À la suite de la visite de Boris Eltsine à Paris, l’attrait pour la Russie apparaît décuplé voire même démesuré avec des agences de voyages qui peuvent à peine répondre aux sollicitations de billets pour Moscou ou Saint-Pétersbourg. De son côté, le Gogol connaît un succès sans pareil et doit refuser chaque soir des clients en quête d’exotisme à la mode slave. Une euphorie que ne va pas faire retomber un appel, un matin du mois de mai, de deux anciennes amies, Katia et Véra, qui reviennent tout juste d’un voyage organisé en Russie. Elles ont des milliers de choses à raconter à Olga et c’est avec un entrain mesuré que cette dernière les invite à boire le thé à son domicile le lendemain. Alors qu’elles se jettent dans un récit empli d’exaltation, la maîtresse des lieux semble quant à elle s’ennuyer et n’attend que chose, à savoir qu’elles partent. Elle se promet de ne plus jamais les revoir ! Quand Boris revient du Gogol, il lui annonce que Caroline et Viviane ont elles aussi pris la décision de prendre le chemin de la Russie pour une durée de trois semaines cet été à l’occasion de la fermeture du restaurant. Mais Boris a clairement exprimé son refus de les accompagner pour que sa mère ne se retrouve pas seule. Olga est comblée, l’amour entre la mère et son fils atteignant dès lors son paroxysme.

Chapitre 5

Outre ce bonheur maternel, Olga continue à connaître un succès ravageur sur le plan littéraire. Elle publie ainsi son troisième ouvrage intitulé 28, rue des Belles Feuilles et la critique est nouvelle fois positivement unanime. Son accueil est triomphal et le public se fait d’emblée la part belle à ces récits aussi brefs qu’aisés à lire. La télévision vient maintenant, dans son appartement, pour un entretien à heure de grande écoute et qui connaît une audience considérable.
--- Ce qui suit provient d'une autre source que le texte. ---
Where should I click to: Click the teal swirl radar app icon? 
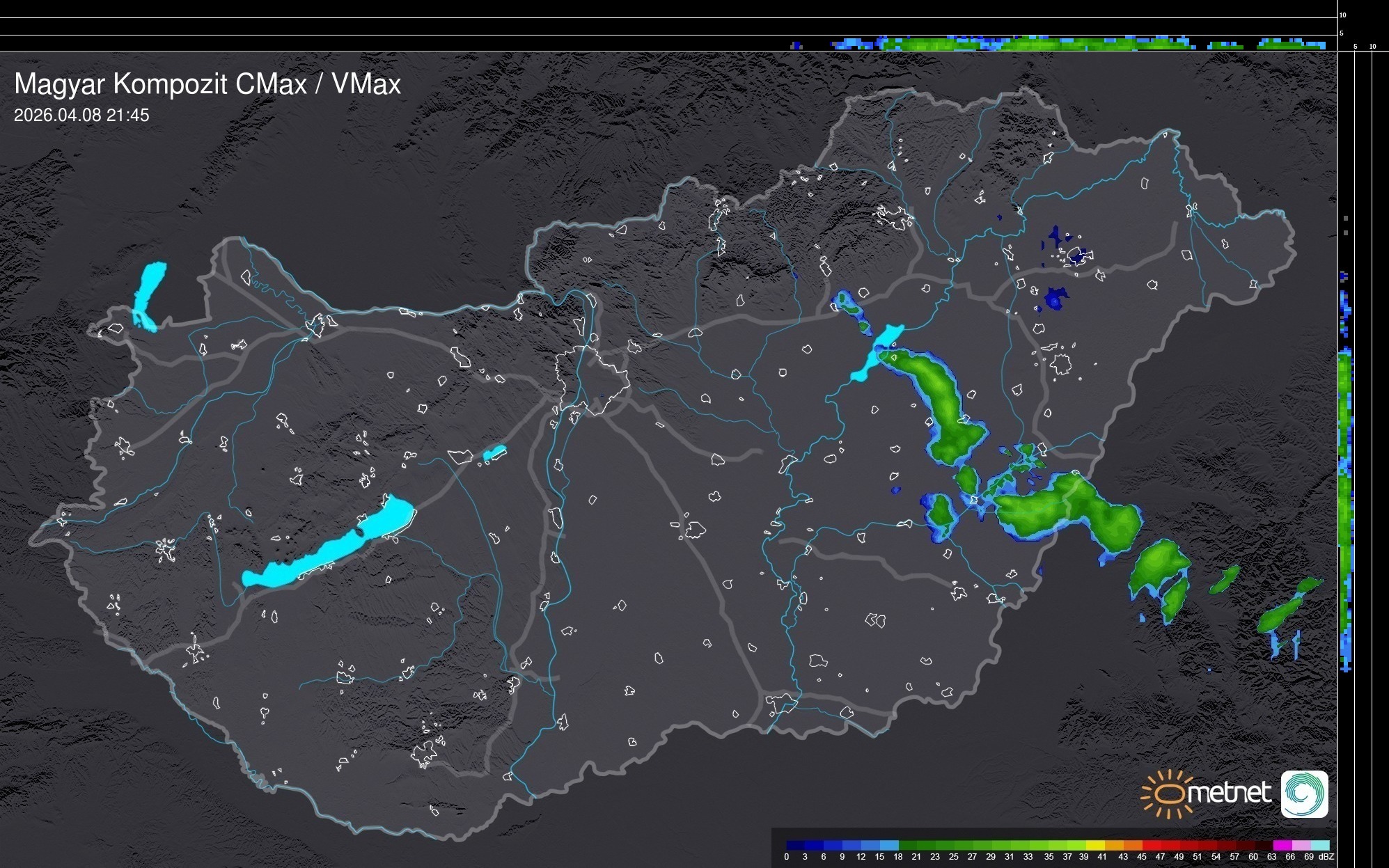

Le courrier des téléspectateurs abonde, mais Dimitriev se charge volontiers d’y répondre à sa place. Puis c’est au tour de l’envoyé spécial d’un grand journal russe de solliciter une rencontre. Il s’appelle Vassili et Olga prend un plaisir non dissimulé à converser avec son hôte, lui qui l’invite d’ailleurs à venir faire un séjour en Russie. De voyage, il en est justement question lorsque le Gogol ferme ses portes pour les vacances le 20 juillet. Caroline et Viviane s’envolent pour la Russie et pour le retour trois semaines plus tard deux comparses Olga a prévu d’organiser un dîner chez elle. Les voyageuses commentent avec entrain les magnificences de Saint-Pétersbourg et de Moscou mais paraissent avoir pris conscience de vide qui règne dans le pays.

Chapitre 6

Ayant accepté la proposition de Vassili de se rendre en Russie, doit quitter la France le 25 septembre, après que son fils dévoué se soit occupé de toutes les formalités administratives. Boris entreprend ainsi les démarches nécessaires à l’obtention des visas, à la réservation des billets d’avion et des chambres d’hôtel. Le médecin de famille d’Olga, Michel Loubet, quant à lui ne voit aucune contre-indication à ce qu’elle effectue ce long voyage, à condition toutefois de bien prendre ses médicaments et d’éviter l’accumulation de cérémonies officielles fatigantes. La vieille dame est impatiente et compte les jours qui la sépare d’un improbable retour dans le pays de son enfance.